REQUIREMENT: The answer must consist solely of the lines from the line with "This screenshot has height=604, width=1365." to the final line of the data below, reproduced exactly, pictures omitted.
::: ENTRIES SUPPLIED
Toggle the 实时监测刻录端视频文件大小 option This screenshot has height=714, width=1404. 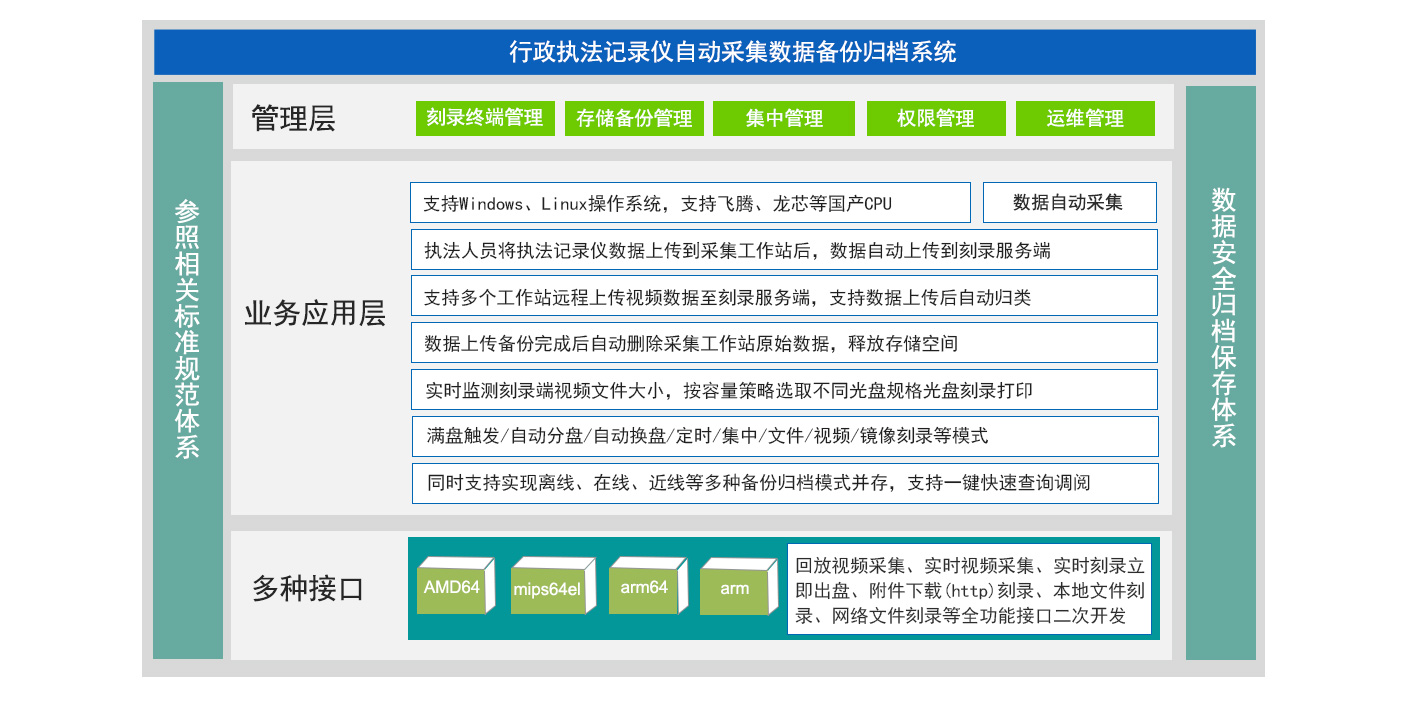pos(785,389)
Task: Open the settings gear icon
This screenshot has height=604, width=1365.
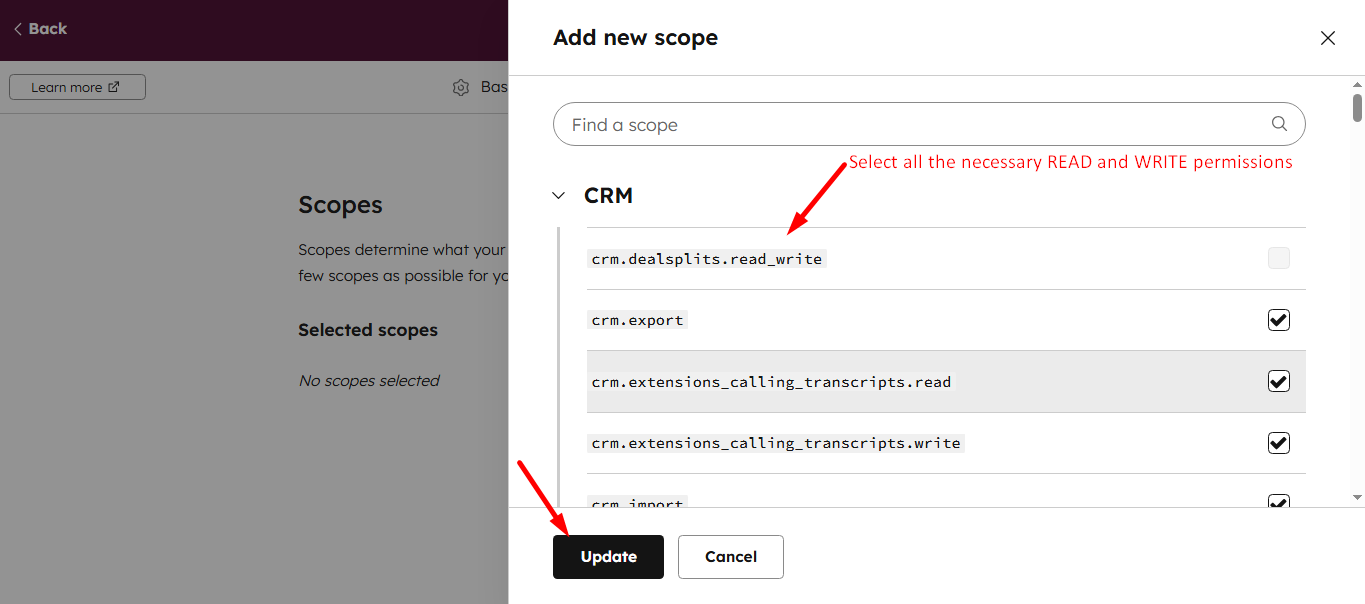Action: click(x=460, y=87)
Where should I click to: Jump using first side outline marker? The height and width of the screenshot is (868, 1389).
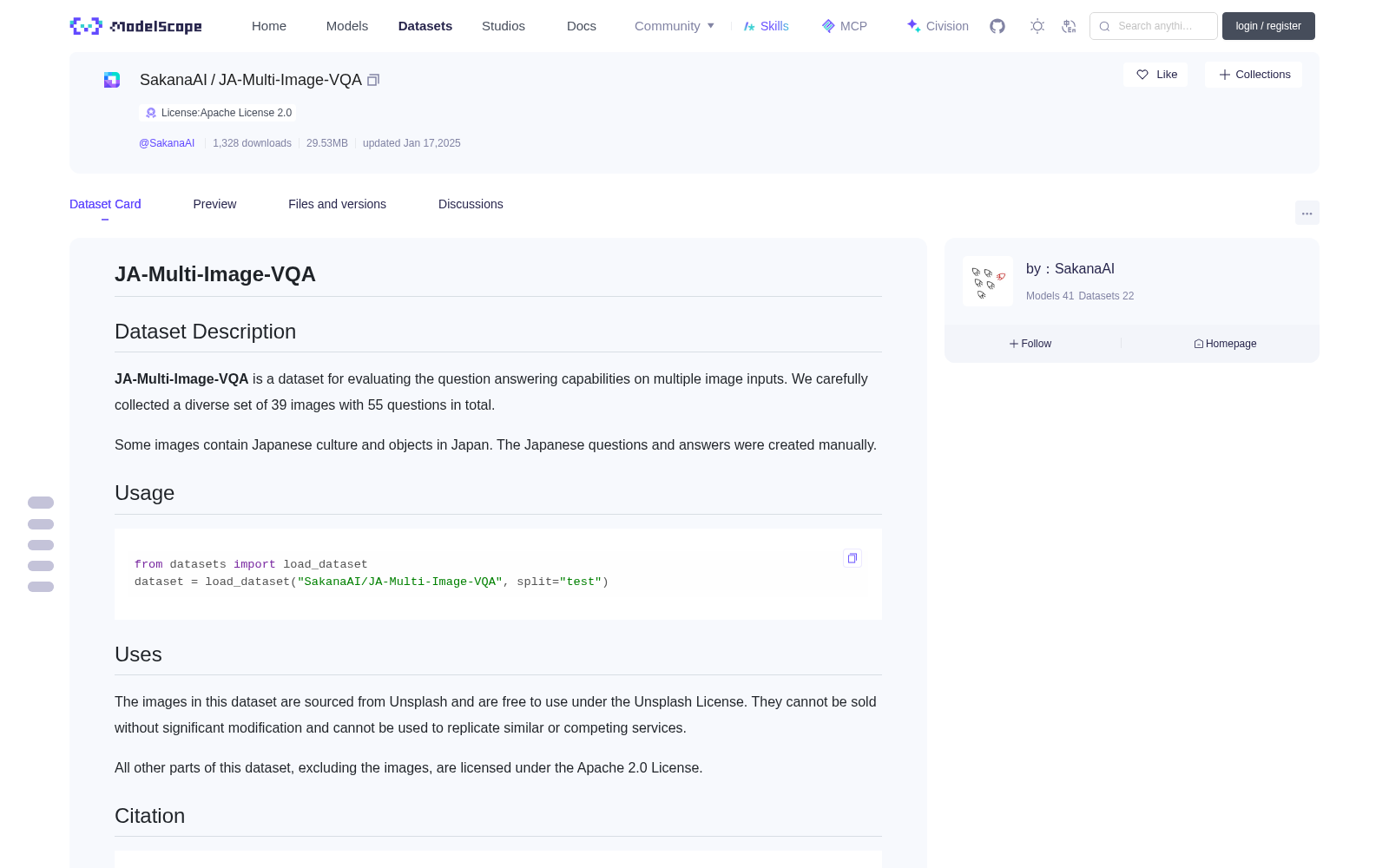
::::::
TASK RESULT:
This screenshot has height=604, width=1365.
Action: click(x=460, y=87)
Where should I click to: Jump using first side outline marker? The height and width of the screenshot is (868, 1389).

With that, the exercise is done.